[Stored data]:
------------------------
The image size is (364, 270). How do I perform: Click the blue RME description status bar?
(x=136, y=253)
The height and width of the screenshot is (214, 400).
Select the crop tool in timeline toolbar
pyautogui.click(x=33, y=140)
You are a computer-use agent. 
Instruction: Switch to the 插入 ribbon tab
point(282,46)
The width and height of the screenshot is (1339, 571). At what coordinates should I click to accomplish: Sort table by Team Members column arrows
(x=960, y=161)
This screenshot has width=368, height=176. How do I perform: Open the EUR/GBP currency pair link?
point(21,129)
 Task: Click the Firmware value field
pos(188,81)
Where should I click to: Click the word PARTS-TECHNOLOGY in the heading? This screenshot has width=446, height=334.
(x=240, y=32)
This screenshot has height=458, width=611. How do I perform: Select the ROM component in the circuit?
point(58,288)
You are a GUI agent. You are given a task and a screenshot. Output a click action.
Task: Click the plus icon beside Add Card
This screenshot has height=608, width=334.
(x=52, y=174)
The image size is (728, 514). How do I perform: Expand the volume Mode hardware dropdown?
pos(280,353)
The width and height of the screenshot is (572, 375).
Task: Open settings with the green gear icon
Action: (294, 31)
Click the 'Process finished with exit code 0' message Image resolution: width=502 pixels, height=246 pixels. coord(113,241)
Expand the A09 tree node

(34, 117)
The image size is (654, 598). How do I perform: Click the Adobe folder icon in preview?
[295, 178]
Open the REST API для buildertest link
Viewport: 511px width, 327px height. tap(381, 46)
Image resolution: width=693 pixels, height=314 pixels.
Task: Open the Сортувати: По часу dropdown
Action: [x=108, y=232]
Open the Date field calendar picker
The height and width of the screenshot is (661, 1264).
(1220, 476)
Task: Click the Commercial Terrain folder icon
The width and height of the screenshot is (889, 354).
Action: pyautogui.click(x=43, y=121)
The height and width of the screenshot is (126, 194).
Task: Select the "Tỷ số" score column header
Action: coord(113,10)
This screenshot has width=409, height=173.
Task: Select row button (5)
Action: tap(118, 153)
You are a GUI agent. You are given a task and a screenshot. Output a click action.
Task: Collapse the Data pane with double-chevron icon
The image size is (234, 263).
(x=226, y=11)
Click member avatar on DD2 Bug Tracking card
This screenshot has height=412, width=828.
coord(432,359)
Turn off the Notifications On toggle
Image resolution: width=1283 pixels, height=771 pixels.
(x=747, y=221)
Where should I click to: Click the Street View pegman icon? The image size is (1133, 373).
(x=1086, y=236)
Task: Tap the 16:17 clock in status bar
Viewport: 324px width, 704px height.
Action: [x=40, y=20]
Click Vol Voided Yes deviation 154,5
------------------------
Produce an exact copy of the lines from the one containing "Viewport: 324px width, 704px height." through the final line of the data, both ends included, and only those.

[Your response]:
Viewport: 324px width, 704px height.
Action: [x=40, y=20]
Click Vol Voided Yes deviation 154,5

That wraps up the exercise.